Why do I begin this brief history of scientific methods with the death of Socrates and with Plato’s response? From Pythagoras to Ptolemy, many individuals built Hellenic science. Yet the heart of this development may be the remarkable mentor-student chain of Socrates-Plato-Aristotle-Alexander. The focal point was not a panorama of historic events, but the response of an individual, Plato, when faced with a choice: should I follow the example of Socrates or should I react against the injustice of society?

Science and the scientific method were not born in Greece. Two criteria for the existence of science -- scientific observation and the collection of facts -- thrived in several pre-Hellenic cultures. Ancient astronomy is the most obvious example: the Mesopotamians in about 3500 B.C., as well as other agricultural cultures at other times, gradually evolved from star-gazing to using the stars and sun for predicting the seasons and eclipses. If technology implies science, should we trace science back to the first use of fire or the first use of tools?

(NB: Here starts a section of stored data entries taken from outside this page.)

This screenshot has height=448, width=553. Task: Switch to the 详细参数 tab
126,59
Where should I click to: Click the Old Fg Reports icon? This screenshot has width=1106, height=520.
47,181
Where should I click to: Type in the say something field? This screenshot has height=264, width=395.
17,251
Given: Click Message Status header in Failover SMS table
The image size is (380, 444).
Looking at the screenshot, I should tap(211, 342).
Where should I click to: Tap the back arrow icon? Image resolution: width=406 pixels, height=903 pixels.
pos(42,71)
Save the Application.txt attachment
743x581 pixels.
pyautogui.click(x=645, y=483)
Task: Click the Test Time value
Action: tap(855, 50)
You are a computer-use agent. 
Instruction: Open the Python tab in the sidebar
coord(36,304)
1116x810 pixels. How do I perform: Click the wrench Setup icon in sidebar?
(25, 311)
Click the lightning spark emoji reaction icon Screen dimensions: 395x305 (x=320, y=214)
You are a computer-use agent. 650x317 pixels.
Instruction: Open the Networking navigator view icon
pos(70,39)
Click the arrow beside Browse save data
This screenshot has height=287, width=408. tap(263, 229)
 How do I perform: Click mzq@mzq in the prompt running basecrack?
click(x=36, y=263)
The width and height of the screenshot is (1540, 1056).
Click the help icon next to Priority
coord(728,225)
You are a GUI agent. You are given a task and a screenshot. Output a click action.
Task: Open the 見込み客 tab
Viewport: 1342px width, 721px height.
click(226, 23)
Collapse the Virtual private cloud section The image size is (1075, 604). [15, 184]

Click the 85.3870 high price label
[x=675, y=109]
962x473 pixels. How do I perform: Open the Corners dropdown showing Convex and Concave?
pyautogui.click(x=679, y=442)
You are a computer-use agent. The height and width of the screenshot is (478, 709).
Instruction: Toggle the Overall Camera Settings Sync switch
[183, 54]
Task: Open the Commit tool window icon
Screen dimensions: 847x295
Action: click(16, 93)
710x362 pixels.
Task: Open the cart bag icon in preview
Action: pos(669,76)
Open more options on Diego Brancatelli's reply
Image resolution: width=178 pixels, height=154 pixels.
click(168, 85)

A remarkable number of the key ingredients of scientific methodology were discovered during the Hellenic period:

  • Pythagoras, and later Plato, advocated what has become the fundamental axiom of science: the universe is intrinsically ordered and can be understood through the use of reason. Socrates stressed that human intelligence and reason can discover the logical patterns and causal relationships underlying this order. This axiom cannot be proved; we accept it because it is so successful (Killeffer,1969). Previously, most cultures had interpreted order and law as human concepts that were largely inapplicable to nature.
  • Pythagoras identified the relationship between musical notes and mathematics. The Pythagoreans educed that mathematical laws could describe the functioning of nature and the cosmos. Although they did invent geometry, they were unable to develop the mathematical techniques needed to exploit this insight.
  • The Hellenic culture, founded on intellectual freedom and love of nature, created a science both contemplative and freer from religious dogma than the preceding and following millennia. The systematic Hellenic investigation of nature, as seen in their geometry, mathematics, astronomy, geography, medicine, and art, may be responsible for our modern Western perception that science had its roots in ancient Greek civilization (Goldstein, 1988). Then, as now, science tested the limits of intellectual freedom. The death of Socrates is proof.
  • Aristotle firmly steered Greek science towards rational thought and classification. He honed the blunt tool of deductive logic into the incisive instrument of syllogism. Aristotle also attempted to classify and systematize biological samples that Alexander sent back to him.
  • Aristotle also fostered the development of induction, the inference of generalizations from observation: “Now art arises when from many notions gained by experience one universal judgement about a class of objects is produced.” [Aristotle, 384-322 B.C.]